--- 文本节选 ---

一个追求享乐奢靡之风者的自画像(我的2017一)|日常
(在临沂街头喝糁。真正的享乐主义者在任何环境都能找到乐趣,这种乐趣今天非常奢侈,非常人所能得。)
2017年,我个人最大的收获,是八个字:“追求享乐,奢靡之风。”
这八个字,是某些人不忿我一年喝了不少茅台,还在社交媒体上张扬自己喝茅台之后的看法。
这些词汇,在中国的阶级斗争年代对阶级敌人的泛指,在社会经济凋敝时代对贪渎者的指控,在掌握权柄者落马后被政治对手道德批判的用语,常见。当然,这也见诸党的纪律条款。
如果搁在过去,这样的指控,足够让人“喝一壶”的。那个谁,年轻的诗人布罗茨基,不就因为写诗,被苏维埃法庭以“不劳而获”罪判处5年徒刑,流放极北的偏僻村庄么。嗯,还是要感谢,他们没说我男女关系有问题,这个比追求享乐奢靡之风更有杀伤力。

--- 所给记录 ---

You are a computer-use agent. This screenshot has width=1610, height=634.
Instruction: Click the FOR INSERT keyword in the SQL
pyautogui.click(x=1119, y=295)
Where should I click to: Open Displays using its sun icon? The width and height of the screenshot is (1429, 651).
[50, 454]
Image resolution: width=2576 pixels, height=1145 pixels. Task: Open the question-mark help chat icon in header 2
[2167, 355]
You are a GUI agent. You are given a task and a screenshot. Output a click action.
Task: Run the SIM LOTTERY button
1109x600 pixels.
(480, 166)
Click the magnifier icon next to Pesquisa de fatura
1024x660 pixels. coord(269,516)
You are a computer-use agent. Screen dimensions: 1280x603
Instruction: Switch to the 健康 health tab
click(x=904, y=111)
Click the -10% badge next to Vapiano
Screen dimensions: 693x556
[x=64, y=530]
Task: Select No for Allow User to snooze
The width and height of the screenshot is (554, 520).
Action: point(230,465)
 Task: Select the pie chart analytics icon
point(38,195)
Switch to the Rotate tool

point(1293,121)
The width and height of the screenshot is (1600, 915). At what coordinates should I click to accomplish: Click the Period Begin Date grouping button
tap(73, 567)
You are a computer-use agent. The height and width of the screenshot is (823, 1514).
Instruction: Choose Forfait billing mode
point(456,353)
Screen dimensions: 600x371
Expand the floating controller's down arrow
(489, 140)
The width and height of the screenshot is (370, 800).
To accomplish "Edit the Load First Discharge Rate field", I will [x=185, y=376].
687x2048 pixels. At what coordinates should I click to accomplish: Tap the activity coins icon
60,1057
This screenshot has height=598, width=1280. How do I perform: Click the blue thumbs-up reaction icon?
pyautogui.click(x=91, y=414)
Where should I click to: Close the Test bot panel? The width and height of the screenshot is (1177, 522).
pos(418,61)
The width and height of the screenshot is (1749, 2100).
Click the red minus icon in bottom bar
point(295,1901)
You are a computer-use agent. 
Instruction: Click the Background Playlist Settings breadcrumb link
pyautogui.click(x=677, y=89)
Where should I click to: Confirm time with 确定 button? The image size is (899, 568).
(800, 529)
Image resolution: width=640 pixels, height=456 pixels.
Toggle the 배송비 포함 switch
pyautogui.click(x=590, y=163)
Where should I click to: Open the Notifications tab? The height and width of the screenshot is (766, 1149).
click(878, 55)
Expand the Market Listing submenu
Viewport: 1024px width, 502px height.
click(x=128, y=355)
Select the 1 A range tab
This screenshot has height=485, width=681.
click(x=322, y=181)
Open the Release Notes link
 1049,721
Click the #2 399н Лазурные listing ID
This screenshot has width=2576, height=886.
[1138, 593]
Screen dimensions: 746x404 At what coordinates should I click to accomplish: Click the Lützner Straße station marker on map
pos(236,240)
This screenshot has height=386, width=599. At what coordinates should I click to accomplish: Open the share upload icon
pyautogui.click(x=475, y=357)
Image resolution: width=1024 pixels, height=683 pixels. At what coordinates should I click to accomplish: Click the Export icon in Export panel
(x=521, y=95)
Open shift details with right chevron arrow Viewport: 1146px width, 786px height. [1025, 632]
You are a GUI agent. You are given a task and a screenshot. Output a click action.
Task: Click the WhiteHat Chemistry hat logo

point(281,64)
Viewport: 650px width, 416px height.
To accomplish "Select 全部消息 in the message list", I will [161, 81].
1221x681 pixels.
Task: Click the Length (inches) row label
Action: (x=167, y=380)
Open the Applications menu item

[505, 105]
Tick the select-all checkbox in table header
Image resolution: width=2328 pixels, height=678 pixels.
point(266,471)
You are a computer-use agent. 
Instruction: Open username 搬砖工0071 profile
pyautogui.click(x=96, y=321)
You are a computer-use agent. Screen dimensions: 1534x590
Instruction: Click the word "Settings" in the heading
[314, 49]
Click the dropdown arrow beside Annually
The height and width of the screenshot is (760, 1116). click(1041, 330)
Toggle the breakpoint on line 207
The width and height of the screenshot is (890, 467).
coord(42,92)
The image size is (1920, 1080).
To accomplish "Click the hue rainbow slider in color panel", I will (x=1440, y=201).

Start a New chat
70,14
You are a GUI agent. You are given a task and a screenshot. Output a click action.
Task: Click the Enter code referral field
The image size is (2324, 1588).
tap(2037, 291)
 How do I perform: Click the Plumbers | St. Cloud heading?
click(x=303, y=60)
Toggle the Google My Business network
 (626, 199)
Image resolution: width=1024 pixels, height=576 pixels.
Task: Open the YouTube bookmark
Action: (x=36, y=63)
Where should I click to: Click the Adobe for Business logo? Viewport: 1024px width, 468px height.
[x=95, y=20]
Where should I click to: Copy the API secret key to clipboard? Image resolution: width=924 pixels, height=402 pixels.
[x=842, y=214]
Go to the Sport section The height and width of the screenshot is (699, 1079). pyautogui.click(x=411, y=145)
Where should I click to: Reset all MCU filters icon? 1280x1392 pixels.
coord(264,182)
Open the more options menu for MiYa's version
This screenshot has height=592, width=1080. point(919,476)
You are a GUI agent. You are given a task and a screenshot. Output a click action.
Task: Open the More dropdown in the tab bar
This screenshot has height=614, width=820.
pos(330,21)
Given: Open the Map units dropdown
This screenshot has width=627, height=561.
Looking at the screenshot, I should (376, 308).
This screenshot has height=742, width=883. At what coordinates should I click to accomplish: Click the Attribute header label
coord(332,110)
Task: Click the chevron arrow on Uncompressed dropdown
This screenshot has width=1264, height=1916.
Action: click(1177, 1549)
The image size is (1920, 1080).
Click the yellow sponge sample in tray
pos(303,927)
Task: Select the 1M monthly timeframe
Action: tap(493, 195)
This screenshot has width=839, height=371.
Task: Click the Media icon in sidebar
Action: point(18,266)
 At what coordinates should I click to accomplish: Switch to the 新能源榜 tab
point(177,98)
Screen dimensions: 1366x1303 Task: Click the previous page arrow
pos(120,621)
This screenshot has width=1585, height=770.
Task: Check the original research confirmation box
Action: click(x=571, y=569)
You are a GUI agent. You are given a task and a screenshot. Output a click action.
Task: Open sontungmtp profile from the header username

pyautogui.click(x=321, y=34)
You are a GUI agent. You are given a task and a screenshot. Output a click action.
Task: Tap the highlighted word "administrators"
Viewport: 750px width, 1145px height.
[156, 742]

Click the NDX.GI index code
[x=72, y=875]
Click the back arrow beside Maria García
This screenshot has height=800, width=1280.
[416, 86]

---

### 任务要求
(A) 用两句话概括这篇围绕“追求享乐,奢靡之风”八个字的2017年个人自述。
(B) 接着这篇关于2017年被指“追求享乐,奢靡之风”的个人自述的最后一句,继续往下写。

### 练习答案
(A) 作者称2017年个人最大的收获是“追求享乐,奢靡之风”八个字,这是某些人不忿作者一年喝了不少茅台、还在社交媒体上张扬之后给出的看法。作者指出这类词汇常见于对阶级敌人的泛指、对贪渎者的指控和对落马掌权者的道德批判,搁在过去足够让人“喝一壶”,并以布罗茨基因写诗被以“不劳而获”罪判处5年徒刑、流放极北村庄为例。

(B)
不过,我还是快乐地领了享乐奢靡这顶高帽。
(2017年3月19日,农历2月22日,我五十岁正牌生日。中午北大一位喜欢我文字的老兄请喝了茅台,我喝了4两茅台。离开中午酒桌,我走了7公里,直接上了晚上的酒桌,那是我真正的主场,但兄弟赞助买单。那晚上,我在北京最核心的酒友,都是我的中学校友和老乡,分别从常州、大理、张家口赶回来,和我买醉,那一晚,我状态特别好,次次壶冲,一晚上我们干掉了6瓶习酒2瓶茅台——这两瓶茅台本来是我中学同学送我的生日礼物。酒后,清醒地坐地铁回家。)
确实,我这些年每年喝掉的茅台五粮液国窖等等,我都不知道有多少,尽管每年我都统计。难道这还不是追求享乐奢靡之风的集中体现么?
不过,从一个人喜欢喝点小酒,喝了不少名酒——注意,我可没报销过一分钱,我擅长打我兄弟朋友的秋风,但也没有人跟我做利益交换,我也无利益可交换,除了我脸皮比较厚——就能推断出“追求享乐奢靡之风”的结论来,这逻辑,我还是挺服气的。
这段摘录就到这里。